Fabrizio Nonis al Majestic di Bologna, storico 5 stelle Lusso dell’Emilia-Romagna, per presentare “Bekér”, la sua autobiografia: ricette, avventure e consigli di un macellaio-narratore che si è meritato l’appellativo di “fiorettista” e la stima dei più grandi chef internazionali.
Dopo la presentazione Claudio Sordi, chef de I Carracci, il ristorante dell’Hotel, proporrà una degustazione ispirata ad alcune ricette di Nonis.
Sarà lui il protagonista della serata organizzata al Grand Hotel Majestic mercoledì 15 giugno, alle ore 18.00: un evento inserito nel ricco calendario di “Serate d’Autore a 5 stelle”, la rassegna promossa dal Gruppo Duetorrihotels, di cui il 5 stelle luxury bolognese è parte, in collaborazione con la prestigiosa casa editriceMinerva.
Fabrizio Nonis presenterà “Bekér”, la sua storia autobiografica – il bekér altro non è altri che il “beccaio”, macellaio in lingua ladina. Nonis, figlio d’arte, con padre macellaio e nonno “casolin” (pizzicagnolo), ha giàvissuto molte vite in una: cresciuto nella macelleria di famiglia, ha conseguito un master in pubbliche relazioni aziendali, e sembrava già avviato a una carriera da manager, prima di soccombere all’antico amore per la carne, e diventare un punto di riferimento internazionale nel suo campo.

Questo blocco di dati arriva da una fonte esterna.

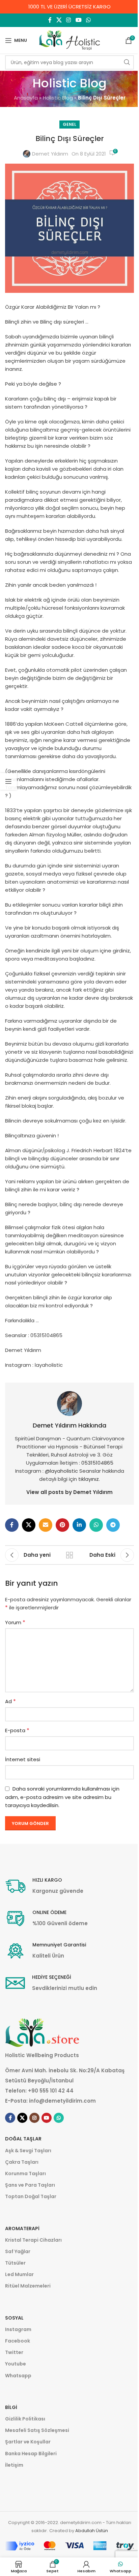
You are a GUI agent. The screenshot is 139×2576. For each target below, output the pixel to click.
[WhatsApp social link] (88, 20)
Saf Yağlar (17, 2251)
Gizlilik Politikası (25, 2418)
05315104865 (97, 1462)
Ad (10, 1701)
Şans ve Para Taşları (30, 2185)
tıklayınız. (89, 1479)
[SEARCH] (127, 62)
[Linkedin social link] (79, 1525)
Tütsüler (15, 2263)
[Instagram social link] (68, 20)
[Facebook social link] (50, 20)
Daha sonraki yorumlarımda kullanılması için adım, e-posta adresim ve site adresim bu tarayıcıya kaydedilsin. (62, 1797)
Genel (69, 124)
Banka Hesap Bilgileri (31, 2453)
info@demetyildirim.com (62, 2100)
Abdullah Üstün (91, 2530)
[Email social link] (45, 1525)
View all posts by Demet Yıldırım (69, 1492)
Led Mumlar (19, 2274)
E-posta (17, 1730)
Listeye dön (69, 1555)
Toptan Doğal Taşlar (30, 2196)
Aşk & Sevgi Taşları (28, 2150)
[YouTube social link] (78, 20)
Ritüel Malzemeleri (28, 2285)
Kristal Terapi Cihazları (33, 2240)
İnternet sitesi (22, 1759)
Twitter (14, 2352)
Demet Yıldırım (50, 153)
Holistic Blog (58, 97)
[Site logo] (69, 40)
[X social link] (59, 20)
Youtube (15, 2363)
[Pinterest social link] (62, 1525)
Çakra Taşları (21, 2162)
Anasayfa (26, 97)
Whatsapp (18, 2375)
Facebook (17, 2340)
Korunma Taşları (25, 2173)
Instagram (18, 2329)
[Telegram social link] (113, 1525)
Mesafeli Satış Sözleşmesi (37, 2430)
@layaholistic (62, 1470)
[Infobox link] (44, 1886)
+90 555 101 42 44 (51, 2090)
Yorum (15, 1622)
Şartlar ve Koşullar (28, 2441)
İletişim (14, 2465)
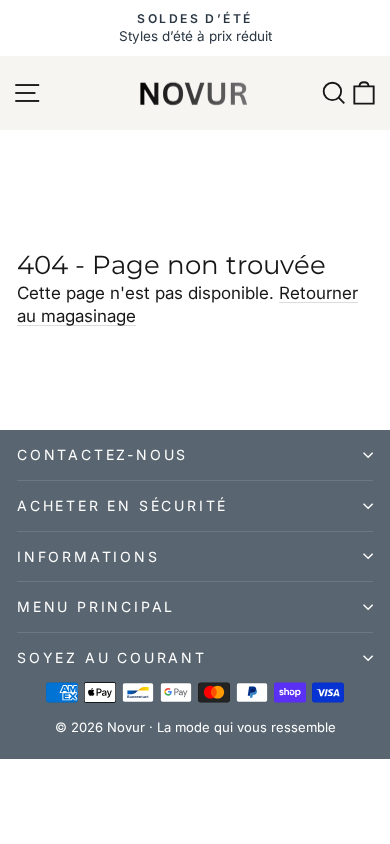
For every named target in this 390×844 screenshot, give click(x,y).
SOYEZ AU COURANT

L’arte culinaria non si nutre di parole, ma di sapori, profumi, abbinamenti: per passare dalla teoria alla pratica, dopo la presentazione del libro ci si siederà direttamente a tavola, nella sala con vista sugli affreschi cinquecenteschi dei Fratelli Carracci. Claudio Sordi, Executive Chef del Ristorante I Carracci del Grand Hotel Majestic “già Baglioni” di Bologna, proporrà alcune delle ricette di Nonis, rendendogli omaggio: battuta di manza bianca modenese con frutta senapata e zabaione al Pignoletto, lasagnetta di farine grezze con schienali di manzo e porcini e petto di vitello al forno con ratatouille di verdure. Per finire in dolcezza: la mia idea di tiramisù.
Il bekér, erede di una tradizione secolare, conosce i tagli più adatti, gli utilizzi, gli abbinamenti con vini, spezie e verdure: secondo la “filosofia” di Nonis, il macellaio di fiducia, per il cliente, diventa un confidente, quasi un confessore. Parla una lingua universale, declinata in mille modi diversi, a seconda della latitudine. Nonis ha fatto incetta di riconoscimenti, meritandosi l’appellativo di “sciabolatore”, e poi di “fiorettista”, oltre alla stima di giganti della gastronomia come Ferran Adrià. Conquistata per “meriti sul campo” la docenza all’Università dei Sapori di Perugia, ha iniziato a collaborare per le più famose riviste enogastronomiche e programmi tv di cucina, fino a diventare un volto noto del piccolo schermo. Il suo motto è: “Chiunque può essere bravo in cucina, purché ci metta passione”.